PESHAWAR: The Khyber Pakhtunkhwa Health Department is heavily relying on the expertise of professionals from abroad to implement the Health Reforms Act 2015 that seeks a paradigm shift in the existing system to make the health delivery system truly effective.

Relevant officials say that the newly-appointed board of directors (BoD) shows the government’s reliance on experts of international repute being tasked to bring changes in the existing system. There is no bar on BoD members belonging to any other province.

Prof Nausherwan Burki, a US-based Pakistani pulmonologist who spearheads the initiative along with other foreign-based BoD Pakistani members, has volunteered to help the Khyber Pakhtunkhwa government in reforming the system. For this purpose, he would stay for a longer period in Peshawar as required. As a rule, the board will hold quarterly meetings, but like Dr Burki, another BoD member Dr Khalid Khan, a Swabi-born foreign-based plastic surgeon, has also communicated to the government about his availability on voluntary basis.

The BoD’s formation signals to the way the government intends to bring about drastic changes for improvement in the health delivery network. Dr Burki, also a former chief executive of Shaukat Khanum Memorial Cancer Hospital (SKMCH), is a member of Lady Reading Hospital’s BoD where he will be calling the shots.

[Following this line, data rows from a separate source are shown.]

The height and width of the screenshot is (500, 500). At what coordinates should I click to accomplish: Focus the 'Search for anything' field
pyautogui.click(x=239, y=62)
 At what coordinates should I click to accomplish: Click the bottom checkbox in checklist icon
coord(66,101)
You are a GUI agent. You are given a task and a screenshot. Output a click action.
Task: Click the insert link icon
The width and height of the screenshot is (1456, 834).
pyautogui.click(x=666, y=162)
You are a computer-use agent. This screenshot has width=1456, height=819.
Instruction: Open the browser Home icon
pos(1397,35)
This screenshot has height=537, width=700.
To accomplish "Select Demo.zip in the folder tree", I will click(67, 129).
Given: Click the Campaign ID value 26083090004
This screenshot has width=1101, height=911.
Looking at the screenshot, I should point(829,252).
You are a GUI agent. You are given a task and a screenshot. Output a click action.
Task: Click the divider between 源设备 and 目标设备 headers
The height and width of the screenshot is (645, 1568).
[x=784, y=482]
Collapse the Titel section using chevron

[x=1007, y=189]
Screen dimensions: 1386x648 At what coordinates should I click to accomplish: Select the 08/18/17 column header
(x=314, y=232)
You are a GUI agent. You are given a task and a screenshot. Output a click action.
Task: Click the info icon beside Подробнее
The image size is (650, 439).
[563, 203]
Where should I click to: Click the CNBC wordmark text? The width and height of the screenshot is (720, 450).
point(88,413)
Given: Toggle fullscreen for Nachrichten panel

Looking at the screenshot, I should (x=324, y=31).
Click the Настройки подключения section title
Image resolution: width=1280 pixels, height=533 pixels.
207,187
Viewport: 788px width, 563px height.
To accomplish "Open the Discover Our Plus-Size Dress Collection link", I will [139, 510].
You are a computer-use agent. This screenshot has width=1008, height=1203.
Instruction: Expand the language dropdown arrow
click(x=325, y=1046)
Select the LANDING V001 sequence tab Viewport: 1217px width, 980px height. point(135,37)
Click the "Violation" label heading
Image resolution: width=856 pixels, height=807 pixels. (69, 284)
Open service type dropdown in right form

While Dr Faisal Sultan, SKMCH chief executive officer, is one of the members of the Khyber Teaching Hospital (KTH) BoD and will be at the driving seat.

Dr Mohammad Asim Yousaf is one of the five board members announced for the Ayub Medical Complex (AMC), Abbottabad, and he will play a lead role there, sources said. They said that Dr Asim was also behind the construction of the SKMCH in Peshawar.

The sources said that all these health system specialists had remained members of the federal health committees, but now they would have to somehow adjust to the local circumstances. They said that the government would soon complete the process of hiring seven private members of BoD for each of the four teaching hospitals. Five each members for the KTH and AMC have been notified.

Each of the 10-member BoDs will have three ex-officio members, including three administrative secretaries, without vote power with regard to decisions. The sources said that the specialist doctors had also been in contact with the provincial health department and knew about the local situation.

The health department has already been working with them, but fears that these professionals, who have a rich international experience, lack local knowledge about how the employees work. The sources say that the prevailing culture of strikes and protests by doctors and paramedics, which shut the public sector hospitals for thousands of patients, would be a big challenge for them to tackle.

They said that the SKMCH didn’t allow protests, etc due to which it had gained a global recognition. The KP employees are in the habit of leaving their place of duty and resorting to strikes which won’t be that simple to be handled by the new setup.

The sources said that BoDs were trying to recruit highly professional people as medical directors, who would actually be running the hospitals.